Nathan Gardels
Editor-in-Chief

Nathan Gardels is the editor-in-chief of Noema Magazine. He is also the co-founder of and a senior adviser to the Berggruen Institute. His previous roles include editor-in-chief of The WorldPost and editor-in-chief of New Perspectives Quarterly. He has also served as editor of Global Viewpoint and Nobel Laureates Plus, both services of the Los Angeles Times Syndicate/Tribune Media.


Gardels has written widely for The Wall Street Journal, the Los Angeles Times, The New York Times, The Washington Post, Harper’s Magazine, U.S. News & World Report and The New York Review of Books. He has also written for foreign publications, including Corriere della Sera, El Pais, Le Figaro, The Straits Times (Singapore), Yomiuri Shimbun, O’Estado de Sao Paulo, The Guardian, Die Welt and many others. His books include “At Century’s End: Great Minds Reflect on Our Times” and “The Changing Global Order.” He is co-author with Hollywood producer Mike Medvoy of “American Idol After Iraq: Competing for Hearts and Minds in the Global Media Age.”

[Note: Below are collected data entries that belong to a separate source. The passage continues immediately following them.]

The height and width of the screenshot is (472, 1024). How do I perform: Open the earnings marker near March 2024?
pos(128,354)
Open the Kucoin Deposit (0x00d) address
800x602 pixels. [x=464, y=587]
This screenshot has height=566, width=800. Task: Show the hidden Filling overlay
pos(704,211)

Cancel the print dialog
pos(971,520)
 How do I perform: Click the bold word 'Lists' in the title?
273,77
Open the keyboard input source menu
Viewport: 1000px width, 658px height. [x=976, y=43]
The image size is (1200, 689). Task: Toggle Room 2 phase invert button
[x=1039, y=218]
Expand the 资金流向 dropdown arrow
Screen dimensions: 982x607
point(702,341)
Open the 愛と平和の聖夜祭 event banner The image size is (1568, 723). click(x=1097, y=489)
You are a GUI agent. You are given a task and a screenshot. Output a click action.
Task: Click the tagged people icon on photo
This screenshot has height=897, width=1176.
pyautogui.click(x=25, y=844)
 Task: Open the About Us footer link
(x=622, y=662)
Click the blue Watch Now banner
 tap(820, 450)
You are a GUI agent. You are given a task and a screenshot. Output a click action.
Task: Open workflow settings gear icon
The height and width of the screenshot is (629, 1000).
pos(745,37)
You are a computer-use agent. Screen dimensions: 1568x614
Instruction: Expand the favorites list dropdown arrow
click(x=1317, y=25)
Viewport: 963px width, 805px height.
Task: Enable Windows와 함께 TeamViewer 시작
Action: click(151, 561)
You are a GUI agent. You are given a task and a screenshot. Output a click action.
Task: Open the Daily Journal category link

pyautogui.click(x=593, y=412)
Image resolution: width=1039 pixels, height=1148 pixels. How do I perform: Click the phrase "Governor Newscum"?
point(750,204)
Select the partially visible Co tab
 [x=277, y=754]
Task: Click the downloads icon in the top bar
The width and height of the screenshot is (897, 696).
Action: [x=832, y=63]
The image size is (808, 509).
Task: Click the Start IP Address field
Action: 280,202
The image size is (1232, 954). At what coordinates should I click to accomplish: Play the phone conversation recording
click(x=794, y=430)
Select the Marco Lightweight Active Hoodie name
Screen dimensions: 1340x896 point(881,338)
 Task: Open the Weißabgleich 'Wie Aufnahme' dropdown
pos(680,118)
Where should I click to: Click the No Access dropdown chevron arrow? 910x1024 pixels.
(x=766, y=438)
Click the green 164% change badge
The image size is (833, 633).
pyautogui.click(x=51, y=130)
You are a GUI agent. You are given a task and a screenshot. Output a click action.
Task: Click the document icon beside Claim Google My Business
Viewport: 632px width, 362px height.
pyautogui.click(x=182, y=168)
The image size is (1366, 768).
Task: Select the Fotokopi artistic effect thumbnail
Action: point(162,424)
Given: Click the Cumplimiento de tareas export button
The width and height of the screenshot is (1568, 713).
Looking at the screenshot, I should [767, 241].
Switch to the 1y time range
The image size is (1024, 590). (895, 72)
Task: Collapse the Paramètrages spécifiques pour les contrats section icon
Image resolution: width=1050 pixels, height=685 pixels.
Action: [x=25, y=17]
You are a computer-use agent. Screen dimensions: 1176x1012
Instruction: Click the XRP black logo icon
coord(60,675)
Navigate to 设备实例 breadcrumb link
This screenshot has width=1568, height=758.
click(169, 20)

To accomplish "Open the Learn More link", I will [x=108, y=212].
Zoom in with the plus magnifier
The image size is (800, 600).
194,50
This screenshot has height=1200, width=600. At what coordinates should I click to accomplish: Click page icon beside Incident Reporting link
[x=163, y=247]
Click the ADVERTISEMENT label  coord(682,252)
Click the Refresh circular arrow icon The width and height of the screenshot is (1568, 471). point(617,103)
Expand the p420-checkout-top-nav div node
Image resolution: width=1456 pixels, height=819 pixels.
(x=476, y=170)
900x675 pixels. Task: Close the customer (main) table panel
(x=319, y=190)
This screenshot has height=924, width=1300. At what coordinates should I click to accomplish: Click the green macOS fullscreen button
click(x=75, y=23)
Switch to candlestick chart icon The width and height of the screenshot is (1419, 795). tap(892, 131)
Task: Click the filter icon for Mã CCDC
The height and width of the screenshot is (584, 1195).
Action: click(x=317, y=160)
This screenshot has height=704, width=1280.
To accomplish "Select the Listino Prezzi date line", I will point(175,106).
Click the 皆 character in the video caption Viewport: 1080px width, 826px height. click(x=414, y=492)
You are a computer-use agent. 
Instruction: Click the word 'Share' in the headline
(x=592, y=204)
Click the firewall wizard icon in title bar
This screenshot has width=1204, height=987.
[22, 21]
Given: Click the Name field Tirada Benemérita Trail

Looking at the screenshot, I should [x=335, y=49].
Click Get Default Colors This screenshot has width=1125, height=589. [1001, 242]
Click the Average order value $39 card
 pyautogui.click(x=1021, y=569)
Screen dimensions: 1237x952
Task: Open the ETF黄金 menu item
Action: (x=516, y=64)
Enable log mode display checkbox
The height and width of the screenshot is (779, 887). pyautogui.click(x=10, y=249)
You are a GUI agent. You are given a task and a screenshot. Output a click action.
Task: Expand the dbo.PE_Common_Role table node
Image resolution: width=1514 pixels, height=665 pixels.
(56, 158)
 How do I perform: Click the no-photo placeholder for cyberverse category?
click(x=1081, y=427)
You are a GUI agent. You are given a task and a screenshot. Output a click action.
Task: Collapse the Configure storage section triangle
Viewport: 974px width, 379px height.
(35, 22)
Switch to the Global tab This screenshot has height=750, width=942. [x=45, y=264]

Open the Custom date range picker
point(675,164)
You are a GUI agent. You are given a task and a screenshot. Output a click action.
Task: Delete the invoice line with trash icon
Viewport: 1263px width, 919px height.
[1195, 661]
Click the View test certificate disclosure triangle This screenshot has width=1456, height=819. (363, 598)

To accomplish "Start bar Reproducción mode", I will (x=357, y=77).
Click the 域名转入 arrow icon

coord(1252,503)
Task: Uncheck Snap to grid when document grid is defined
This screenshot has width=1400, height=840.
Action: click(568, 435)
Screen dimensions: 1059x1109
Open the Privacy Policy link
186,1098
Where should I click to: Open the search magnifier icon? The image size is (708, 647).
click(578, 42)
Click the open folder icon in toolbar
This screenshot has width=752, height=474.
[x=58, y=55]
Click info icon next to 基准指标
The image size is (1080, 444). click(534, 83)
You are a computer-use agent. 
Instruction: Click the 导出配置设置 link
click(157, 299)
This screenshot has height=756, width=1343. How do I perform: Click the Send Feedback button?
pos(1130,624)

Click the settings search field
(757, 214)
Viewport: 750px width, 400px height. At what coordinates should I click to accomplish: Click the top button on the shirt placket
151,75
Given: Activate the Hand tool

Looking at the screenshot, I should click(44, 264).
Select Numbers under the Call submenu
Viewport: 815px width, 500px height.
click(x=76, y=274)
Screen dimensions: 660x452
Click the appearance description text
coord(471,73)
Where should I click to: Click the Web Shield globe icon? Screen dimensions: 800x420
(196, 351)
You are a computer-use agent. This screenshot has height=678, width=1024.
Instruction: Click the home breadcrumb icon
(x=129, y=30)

Gardels is co-author with Nicolas Berggruen of “Renovating Democracy: Governing in the Age of Globalization and Digital Capitalism” and “Intelligent Governance for the 21st Century,” a Financial Times Book of the Year. Gardels holds degrees in Theory and Comparative Politics and in Architecture and Urban Planning from UCLA. 


Latest From Author
DATE POSTED
August 27, 2021
China’s “socialist market economy” won’t mimic Western-style capitalism just as democracy has not followed from prosperity.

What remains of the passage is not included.